[Python-Dev] global variable modification in functions [Re: elimination of scope bleeding of iteration variables]
Guido van Rossum
guido at python.org
Mon May 1 17:38:13 CEST 2006
On 5/1/06, Phillip J. Eby <pje at telecommunity.com> wrote:
> While I agree that item #1 is a non-starter, it seems to me that in the
> case where the compiler statically knows a name is being bound in the
> module's globals, and there is a *non-argument* local variable being bound
> in a function body, the odds are quite high that the programmer forgot to
> use "global". I could almost see issuing a warning, or having a way to
> enable such a warning.
>
> And for the case where the compiler can tell the variable is accessed
> before it's defined, there's definitely something wrong.
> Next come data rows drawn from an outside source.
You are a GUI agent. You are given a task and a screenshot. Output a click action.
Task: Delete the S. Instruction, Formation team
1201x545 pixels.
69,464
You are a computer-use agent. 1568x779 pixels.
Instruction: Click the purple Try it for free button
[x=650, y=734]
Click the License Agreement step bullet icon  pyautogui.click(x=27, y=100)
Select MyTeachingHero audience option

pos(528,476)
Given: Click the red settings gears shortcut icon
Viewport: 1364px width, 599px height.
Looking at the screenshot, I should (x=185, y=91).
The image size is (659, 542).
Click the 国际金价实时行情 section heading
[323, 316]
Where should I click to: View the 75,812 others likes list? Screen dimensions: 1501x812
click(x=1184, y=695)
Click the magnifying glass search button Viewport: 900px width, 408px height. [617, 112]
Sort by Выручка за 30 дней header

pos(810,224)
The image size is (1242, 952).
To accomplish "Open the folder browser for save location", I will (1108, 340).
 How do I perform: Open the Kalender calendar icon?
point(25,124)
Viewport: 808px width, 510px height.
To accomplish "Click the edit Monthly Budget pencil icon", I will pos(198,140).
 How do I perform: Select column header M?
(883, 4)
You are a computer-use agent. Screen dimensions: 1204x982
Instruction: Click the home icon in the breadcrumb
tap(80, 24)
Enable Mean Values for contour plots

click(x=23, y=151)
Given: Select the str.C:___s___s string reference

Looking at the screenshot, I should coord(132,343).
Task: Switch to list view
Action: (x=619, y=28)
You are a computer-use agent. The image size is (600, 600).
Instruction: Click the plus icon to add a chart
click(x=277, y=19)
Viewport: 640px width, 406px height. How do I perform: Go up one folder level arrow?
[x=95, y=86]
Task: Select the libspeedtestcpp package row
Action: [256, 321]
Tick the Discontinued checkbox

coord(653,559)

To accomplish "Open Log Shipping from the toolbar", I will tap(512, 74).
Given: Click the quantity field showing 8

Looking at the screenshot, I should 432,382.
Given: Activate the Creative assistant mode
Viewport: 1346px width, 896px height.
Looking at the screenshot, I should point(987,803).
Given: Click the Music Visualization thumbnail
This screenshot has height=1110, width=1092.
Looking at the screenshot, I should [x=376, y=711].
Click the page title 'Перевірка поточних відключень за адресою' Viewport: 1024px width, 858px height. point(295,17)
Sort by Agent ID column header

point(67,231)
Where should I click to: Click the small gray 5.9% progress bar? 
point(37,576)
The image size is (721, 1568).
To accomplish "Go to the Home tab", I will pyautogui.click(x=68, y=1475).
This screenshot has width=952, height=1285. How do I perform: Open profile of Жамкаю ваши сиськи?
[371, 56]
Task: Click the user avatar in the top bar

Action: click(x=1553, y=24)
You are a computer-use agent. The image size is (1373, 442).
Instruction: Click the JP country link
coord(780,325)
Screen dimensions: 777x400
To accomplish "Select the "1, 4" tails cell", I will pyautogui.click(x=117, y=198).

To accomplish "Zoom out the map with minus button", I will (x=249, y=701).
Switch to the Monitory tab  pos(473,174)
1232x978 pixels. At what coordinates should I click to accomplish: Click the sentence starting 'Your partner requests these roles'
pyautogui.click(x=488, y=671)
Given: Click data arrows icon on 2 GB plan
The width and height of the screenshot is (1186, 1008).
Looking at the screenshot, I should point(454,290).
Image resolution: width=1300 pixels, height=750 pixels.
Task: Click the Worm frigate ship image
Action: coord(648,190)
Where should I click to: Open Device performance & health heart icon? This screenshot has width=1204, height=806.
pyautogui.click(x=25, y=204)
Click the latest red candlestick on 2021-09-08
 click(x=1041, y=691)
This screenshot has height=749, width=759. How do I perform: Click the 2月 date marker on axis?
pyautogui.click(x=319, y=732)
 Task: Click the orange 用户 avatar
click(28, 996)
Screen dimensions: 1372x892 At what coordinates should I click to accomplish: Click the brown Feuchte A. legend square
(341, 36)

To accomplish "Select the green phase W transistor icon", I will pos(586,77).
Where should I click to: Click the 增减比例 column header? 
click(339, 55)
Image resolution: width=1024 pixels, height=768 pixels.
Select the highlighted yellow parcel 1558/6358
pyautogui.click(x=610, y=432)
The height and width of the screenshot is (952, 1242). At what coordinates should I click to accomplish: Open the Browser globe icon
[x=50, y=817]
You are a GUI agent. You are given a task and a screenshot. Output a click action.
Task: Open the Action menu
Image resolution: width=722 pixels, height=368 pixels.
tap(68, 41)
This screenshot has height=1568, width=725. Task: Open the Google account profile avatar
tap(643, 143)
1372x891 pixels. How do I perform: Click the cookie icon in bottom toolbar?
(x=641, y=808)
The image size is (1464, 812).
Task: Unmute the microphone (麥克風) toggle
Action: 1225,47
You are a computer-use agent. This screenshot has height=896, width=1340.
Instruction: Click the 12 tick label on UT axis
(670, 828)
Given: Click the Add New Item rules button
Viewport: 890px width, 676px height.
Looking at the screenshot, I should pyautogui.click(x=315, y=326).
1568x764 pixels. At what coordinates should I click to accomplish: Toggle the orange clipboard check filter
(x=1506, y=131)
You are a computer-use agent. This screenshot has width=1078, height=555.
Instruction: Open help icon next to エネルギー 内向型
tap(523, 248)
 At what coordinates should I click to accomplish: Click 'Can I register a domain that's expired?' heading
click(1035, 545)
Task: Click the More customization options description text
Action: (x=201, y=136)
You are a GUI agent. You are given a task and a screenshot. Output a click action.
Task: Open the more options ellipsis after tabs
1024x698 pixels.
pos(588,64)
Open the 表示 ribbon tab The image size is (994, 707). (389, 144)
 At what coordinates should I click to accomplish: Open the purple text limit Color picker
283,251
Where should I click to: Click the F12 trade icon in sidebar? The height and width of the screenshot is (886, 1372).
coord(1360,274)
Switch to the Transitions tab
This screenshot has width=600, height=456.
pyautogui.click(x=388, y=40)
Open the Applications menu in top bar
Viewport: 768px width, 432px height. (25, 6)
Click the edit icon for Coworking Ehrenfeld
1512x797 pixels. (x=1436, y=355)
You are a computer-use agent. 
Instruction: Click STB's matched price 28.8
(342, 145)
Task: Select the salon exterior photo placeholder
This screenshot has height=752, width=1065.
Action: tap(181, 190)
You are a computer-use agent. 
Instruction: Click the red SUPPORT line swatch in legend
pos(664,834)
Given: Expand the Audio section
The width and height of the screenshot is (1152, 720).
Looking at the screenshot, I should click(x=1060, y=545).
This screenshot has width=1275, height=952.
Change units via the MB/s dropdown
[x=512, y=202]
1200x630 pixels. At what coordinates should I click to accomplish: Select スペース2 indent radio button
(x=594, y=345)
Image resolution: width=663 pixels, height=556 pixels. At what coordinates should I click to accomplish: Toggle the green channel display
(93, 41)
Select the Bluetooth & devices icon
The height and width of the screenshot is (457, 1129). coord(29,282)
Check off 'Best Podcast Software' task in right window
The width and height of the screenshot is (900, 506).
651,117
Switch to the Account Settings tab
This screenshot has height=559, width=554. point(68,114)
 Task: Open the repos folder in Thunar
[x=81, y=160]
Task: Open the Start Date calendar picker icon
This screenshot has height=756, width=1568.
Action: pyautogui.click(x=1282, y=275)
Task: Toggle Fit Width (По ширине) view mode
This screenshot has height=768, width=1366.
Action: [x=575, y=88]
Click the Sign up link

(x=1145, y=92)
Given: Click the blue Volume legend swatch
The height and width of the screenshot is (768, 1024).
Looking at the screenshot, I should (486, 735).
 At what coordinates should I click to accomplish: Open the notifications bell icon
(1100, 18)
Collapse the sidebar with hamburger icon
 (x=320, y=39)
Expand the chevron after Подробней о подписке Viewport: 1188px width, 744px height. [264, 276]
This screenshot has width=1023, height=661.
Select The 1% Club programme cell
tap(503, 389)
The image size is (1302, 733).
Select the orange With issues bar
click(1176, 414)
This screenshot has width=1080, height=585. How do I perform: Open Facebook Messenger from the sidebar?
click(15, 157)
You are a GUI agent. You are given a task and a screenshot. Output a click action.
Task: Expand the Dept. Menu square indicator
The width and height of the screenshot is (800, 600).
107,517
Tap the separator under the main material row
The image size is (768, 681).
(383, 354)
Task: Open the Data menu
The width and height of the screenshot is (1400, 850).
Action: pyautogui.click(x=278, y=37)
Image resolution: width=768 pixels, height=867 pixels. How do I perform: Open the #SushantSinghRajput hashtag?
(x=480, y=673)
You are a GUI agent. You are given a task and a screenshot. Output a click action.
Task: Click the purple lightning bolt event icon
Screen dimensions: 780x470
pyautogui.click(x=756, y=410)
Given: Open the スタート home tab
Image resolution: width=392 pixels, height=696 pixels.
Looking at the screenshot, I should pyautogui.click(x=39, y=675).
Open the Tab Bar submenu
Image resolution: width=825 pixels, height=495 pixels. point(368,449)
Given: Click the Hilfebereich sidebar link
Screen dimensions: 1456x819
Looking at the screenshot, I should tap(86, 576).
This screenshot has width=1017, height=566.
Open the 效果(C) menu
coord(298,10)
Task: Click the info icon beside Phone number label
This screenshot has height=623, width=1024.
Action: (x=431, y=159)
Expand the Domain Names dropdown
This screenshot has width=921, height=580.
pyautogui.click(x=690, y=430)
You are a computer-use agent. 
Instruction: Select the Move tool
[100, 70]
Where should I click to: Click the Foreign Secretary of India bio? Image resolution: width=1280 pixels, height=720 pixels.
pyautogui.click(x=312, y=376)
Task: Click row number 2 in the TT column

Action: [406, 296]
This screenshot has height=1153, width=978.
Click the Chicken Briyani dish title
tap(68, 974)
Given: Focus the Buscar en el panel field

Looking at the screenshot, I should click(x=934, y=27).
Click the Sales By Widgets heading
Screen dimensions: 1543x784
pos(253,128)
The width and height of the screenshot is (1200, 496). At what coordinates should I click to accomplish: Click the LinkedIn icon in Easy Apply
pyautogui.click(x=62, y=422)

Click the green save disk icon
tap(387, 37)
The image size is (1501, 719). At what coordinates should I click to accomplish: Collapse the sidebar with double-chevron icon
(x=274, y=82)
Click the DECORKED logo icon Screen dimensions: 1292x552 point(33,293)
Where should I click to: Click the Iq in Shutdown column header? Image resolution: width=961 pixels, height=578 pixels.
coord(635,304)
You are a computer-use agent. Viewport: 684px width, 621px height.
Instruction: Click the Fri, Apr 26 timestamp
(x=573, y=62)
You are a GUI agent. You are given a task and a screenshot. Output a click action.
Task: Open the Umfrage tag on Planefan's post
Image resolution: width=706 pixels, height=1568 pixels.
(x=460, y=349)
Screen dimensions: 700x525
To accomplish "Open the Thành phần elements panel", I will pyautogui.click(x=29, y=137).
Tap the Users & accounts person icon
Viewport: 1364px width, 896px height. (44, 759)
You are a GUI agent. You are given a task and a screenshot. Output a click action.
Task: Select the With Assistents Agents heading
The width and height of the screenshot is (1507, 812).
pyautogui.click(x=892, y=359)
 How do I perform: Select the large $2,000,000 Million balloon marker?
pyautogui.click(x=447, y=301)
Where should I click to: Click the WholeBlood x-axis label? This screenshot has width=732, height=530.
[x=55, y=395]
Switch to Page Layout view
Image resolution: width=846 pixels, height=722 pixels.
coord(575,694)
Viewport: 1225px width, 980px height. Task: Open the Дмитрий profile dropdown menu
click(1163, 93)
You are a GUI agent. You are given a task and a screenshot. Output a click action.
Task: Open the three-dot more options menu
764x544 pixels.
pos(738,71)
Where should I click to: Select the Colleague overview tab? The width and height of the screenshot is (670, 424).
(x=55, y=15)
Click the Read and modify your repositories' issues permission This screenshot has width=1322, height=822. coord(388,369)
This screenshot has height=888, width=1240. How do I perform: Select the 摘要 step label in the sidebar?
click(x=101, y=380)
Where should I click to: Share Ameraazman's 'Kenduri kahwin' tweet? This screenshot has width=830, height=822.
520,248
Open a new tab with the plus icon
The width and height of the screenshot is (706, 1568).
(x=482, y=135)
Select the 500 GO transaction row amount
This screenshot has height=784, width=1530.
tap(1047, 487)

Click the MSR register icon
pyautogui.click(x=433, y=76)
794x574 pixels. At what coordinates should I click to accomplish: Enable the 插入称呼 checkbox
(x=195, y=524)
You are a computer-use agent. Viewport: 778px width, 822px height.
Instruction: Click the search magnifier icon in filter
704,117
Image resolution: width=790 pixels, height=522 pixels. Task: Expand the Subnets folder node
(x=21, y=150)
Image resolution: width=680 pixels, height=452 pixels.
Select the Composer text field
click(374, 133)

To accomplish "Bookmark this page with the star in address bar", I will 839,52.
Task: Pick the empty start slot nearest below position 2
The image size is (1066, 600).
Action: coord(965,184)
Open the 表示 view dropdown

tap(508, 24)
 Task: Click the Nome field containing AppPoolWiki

This code, for
> example, is definitely missing a "global" and the compiler could in
> principle tell:
>
> foo = 1
>
> def bar():
> foo+=1
>
> So I see no problem (in principle, as opposed to implementation) with
> issuing a warning or even a compilation error for that code. (And it's
> wrong even if the snippet I showed is in a nested function definition,
> although the error would be different.)
>
> If I recall correctly, the new compiler uses a control-flow graph that
> could possibly be used to determine whether there is a path on which a
> local could be read before it's stored.
Sure. This is a quality of implementation issue.